For this exercise, reproduce the entries below exactly, but only from the line containing "You are a computer-use agent." through the line containing "Image resolution: width=581", both included.

§ **SOURCE DATA**:
━━━━

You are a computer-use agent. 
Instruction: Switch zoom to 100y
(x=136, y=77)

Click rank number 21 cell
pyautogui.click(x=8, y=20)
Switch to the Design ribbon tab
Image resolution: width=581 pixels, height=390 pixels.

━━━━

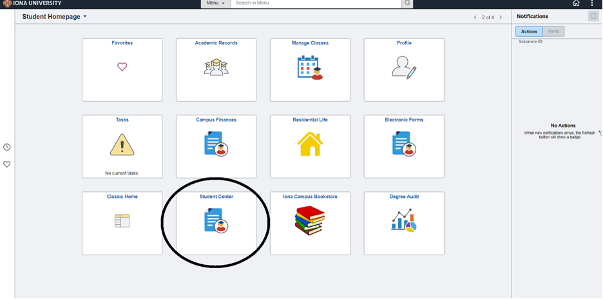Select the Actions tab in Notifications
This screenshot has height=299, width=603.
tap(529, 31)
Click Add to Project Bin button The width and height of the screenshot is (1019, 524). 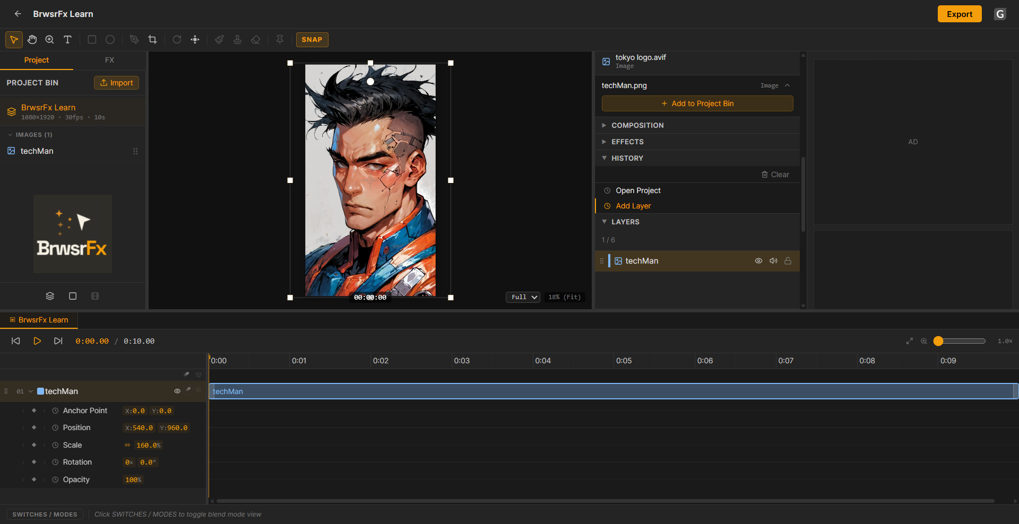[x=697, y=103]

━━━━

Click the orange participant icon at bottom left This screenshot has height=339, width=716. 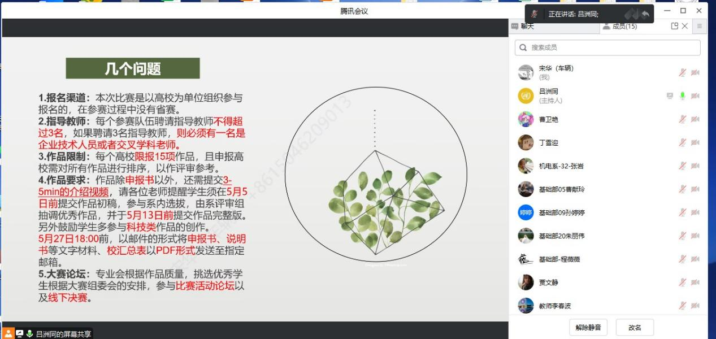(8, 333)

━━━━

§ **RESULT FOR THIS EXERCISE**:
You are a computer-use agent. 
Instruction: Switch zoom to 100y
(x=136, y=77)

Click rank number 21 cell
pyautogui.click(x=8, y=20)
Switch to the Design ribbon tab
Image resolution: width=581 pixels, height=390 pixels.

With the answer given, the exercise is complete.